AWS Architecture Blog

Field Notes: Integrating Active Directory Federation Service with AWS Single Sign-On

Enterprises use Active Directory Federation Services (AD FS) with single sign-on, to solve operational and security challenges by allowing the usage of a single set of credentials for multiple applications. This improves the user experience and helps manage access to the applications in a centralized way.

AWS offers a native cloud-based single sign-on solution called AWS Single Sign-On (AWS SSO). This service helps centrally manage SSO access and user permissions to all the AWS accounts and cloud applications. AWS SSO supports identity federation with SAML 2.0, allowing integration with AD FS solutions. This helps enterprises migrate to AWS, who have a hybrid environment with on-premises AD FS and need access to AWS accounts and cloud applications. Users can sign in to the AWS SSO portal with their corporate credentials thus reducing the admin overhead of maintaining separate credentials on AWS SSO.
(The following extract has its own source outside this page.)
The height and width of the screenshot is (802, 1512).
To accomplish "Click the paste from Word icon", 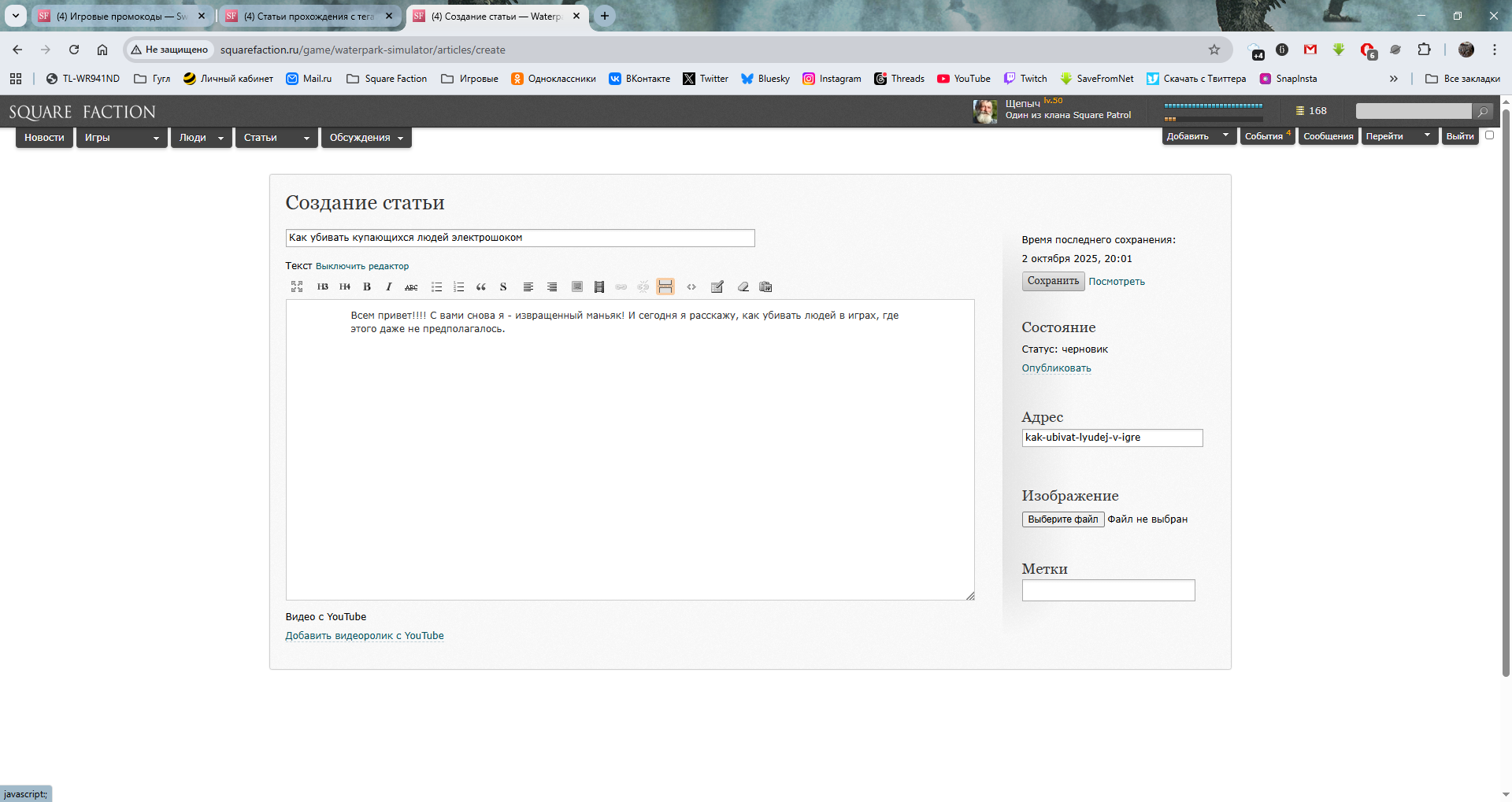I will pos(765,286).
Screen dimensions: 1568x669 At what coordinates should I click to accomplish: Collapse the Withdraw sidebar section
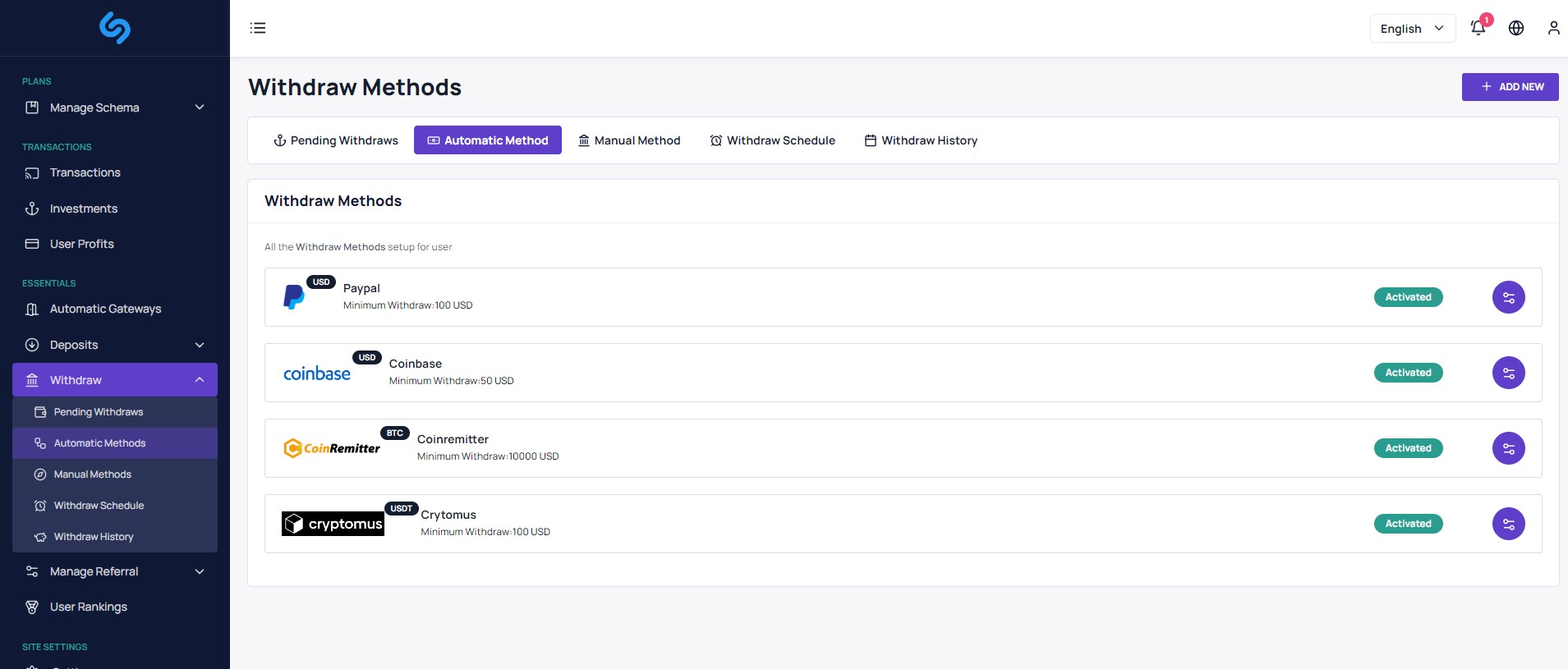tap(115, 380)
Note: you can skip AD FS and connect your Active Directory to AWS SSO directly, instead. This gives you a simpler integration and with AD FS, enables you to use WebAuthn and TOTP MFA, and gives you a free and easy SAML IdP for apps. However, if you have specific constraints that require using AD FS, this blog will help you configure that.

This section explains the authentication flow with AD FS and AWS SSO integration. You can use Identity Provider (AD FS) initiated or Service Provider (AWS SSO) initiated authentication methods.

Following are the steps involved for both Identity Provider (IdP) and Service Provider (SP) initiated authentication methods:

1. IdP Initiated Authentication Flow 

Authentication Flow:

You access the SSO user-portal URL. The authentication flow depends on how you initiate the login request. There are 2 methods in which you can access the SSO user-portal.

IdP (AD FS) Initiated Authentication Method

1.a. This method is followed when users access the AD FS SSO user-portal URL. Some organizations prefer this method when they have a federation system built into their on-premises network and they start using AWS Services. The AWS SSO and AD FS integration allows them to continue using the AD FS user-portal URL, and to login even after they move to AWS.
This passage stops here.